(Saved data entries)
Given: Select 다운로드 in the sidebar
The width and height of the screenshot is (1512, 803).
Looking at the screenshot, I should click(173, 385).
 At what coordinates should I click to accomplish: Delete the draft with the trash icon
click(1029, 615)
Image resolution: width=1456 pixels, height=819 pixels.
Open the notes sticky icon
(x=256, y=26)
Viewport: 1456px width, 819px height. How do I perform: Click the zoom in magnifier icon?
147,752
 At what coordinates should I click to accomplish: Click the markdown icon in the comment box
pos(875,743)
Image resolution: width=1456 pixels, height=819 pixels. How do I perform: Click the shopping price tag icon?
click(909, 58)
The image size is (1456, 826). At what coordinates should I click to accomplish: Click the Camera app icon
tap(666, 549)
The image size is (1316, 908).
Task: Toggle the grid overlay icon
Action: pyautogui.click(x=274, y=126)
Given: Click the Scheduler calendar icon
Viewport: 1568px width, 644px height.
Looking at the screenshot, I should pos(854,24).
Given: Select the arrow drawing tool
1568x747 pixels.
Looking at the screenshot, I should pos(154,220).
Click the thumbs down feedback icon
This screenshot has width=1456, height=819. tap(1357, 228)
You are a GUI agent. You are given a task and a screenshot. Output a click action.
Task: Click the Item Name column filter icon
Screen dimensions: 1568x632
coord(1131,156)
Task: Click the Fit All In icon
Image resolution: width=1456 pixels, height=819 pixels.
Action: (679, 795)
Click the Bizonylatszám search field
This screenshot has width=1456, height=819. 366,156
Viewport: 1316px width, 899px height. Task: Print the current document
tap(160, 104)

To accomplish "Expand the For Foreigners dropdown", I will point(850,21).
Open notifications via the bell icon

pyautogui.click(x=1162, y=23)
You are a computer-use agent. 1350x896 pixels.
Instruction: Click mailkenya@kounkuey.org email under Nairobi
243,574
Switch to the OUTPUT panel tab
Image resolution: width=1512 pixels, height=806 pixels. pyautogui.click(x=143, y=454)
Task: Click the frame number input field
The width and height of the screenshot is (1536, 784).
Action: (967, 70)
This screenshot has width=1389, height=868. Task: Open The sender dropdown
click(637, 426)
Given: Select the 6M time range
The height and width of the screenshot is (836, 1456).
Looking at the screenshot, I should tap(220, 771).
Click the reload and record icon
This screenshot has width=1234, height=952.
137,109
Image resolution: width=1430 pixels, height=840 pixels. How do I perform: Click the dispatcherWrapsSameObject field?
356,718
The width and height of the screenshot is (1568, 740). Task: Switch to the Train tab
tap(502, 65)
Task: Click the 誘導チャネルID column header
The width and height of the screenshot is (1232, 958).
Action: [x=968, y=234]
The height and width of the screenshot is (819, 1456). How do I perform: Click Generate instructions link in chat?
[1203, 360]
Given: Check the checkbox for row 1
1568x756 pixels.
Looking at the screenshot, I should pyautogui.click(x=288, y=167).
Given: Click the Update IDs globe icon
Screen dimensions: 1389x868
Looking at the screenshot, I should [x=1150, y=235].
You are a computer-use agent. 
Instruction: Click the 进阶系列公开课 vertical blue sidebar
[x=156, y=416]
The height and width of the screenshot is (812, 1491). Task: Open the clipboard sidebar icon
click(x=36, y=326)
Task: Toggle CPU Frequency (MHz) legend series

### TASK ITEM
Please print the data above exactly as it appears.

### ANSWER FOR THIS EXERCISE
Given: Select 다운로드 in the sidebar
The width and height of the screenshot is (1512, 803).
Looking at the screenshot, I should click(173, 385).
 At what coordinates should I click to accomplish: Delete the draft with the trash icon
click(1029, 615)
Image resolution: width=1456 pixels, height=819 pixels.
Open the notes sticky icon
(x=256, y=26)
Viewport: 1456px width, 819px height. How do I perform: Click the zoom in magnifier icon?
147,752
 At what coordinates should I click to accomplish: Click the markdown icon in the comment box
pos(875,743)
Image resolution: width=1456 pixels, height=819 pixels. How do I perform: Click the shopping price tag icon?
click(909, 58)
The image size is (1456, 826). At what coordinates should I click to accomplish: Click the Camera app icon
tap(666, 549)
The image size is (1316, 908).
Task: Toggle the grid overlay icon
Action: pyautogui.click(x=274, y=126)
Given: Click the Scheduler calendar icon
Viewport: 1568px width, 644px height.
Looking at the screenshot, I should pos(854,24).
Given: Select the arrow drawing tool
1568x747 pixels.
Looking at the screenshot, I should pos(154,220).
Click the thumbs down feedback icon
This screenshot has width=1456, height=819. tap(1357, 228)
You are a GUI agent. You are given a task and a screenshot. Output a click action.
Task: Click the Item Name column filter icon
Screen dimensions: 1568x632
coord(1131,156)
Task: Click the Fit All In icon
Image resolution: width=1456 pixels, height=819 pixels.
Action: (679, 795)
Click the Bizonylatszám search field
This screenshot has width=1456, height=819. 366,156
Viewport: 1316px width, 899px height. Task: Print the current document
tap(160, 104)

To accomplish "Expand the For Foreigners dropdown", I will point(850,21).
Open notifications via the bell icon

pyautogui.click(x=1162, y=23)
You are a computer-use agent. 1350x896 pixels.
Instruction: Click mailkenya@kounkuey.org email under Nairobi
243,574
Switch to the OUTPUT panel tab
Image resolution: width=1512 pixels, height=806 pixels. pyautogui.click(x=143, y=454)
Task: Click the frame number input field
The width and height of the screenshot is (1536, 784).
Action: (967, 70)
This screenshot has width=1389, height=868. Task: Open The sender dropdown
click(637, 426)
Given: Select the 6M time range
The height and width of the screenshot is (836, 1456).
Looking at the screenshot, I should tap(220, 771).
Click the reload and record icon
This screenshot has width=1234, height=952.
137,109
Image resolution: width=1430 pixels, height=840 pixels. How do I perform: Click the dispatcherWrapsSameObject field?
356,718
The width and height of the screenshot is (1568, 740). Task: Switch to the Train tab
tap(502, 65)
Task: Click the 誘導チャネルID column header
The width and height of the screenshot is (1232, 958).
Action: [x=968, y=234]
The height and width of the screenshot is (819, 1456). How do I perform: Click Generate instructions link in chat?
[1203, 360]
Given: Check the checkbox for row 1
1568x756 pixels.
Looking at the screenshot, I should pyautogui.click(x=288, y=167).
Given: Click the Update IDs globe icon
Screen dimensions: 1389x868
Looking at the screenshot, I should [x=1150, y=235].
You are a computer-use agent. 
Instruction: Click the 进阶系列公开课 vertical blue sidebar
[x=156, y=416]
The height and width of the screenshot is (812, 1491). Task: Open the clipboard sidebar icon
click(x=36, y=326)
Task: Toggle CPU Frequency (MHz) legend series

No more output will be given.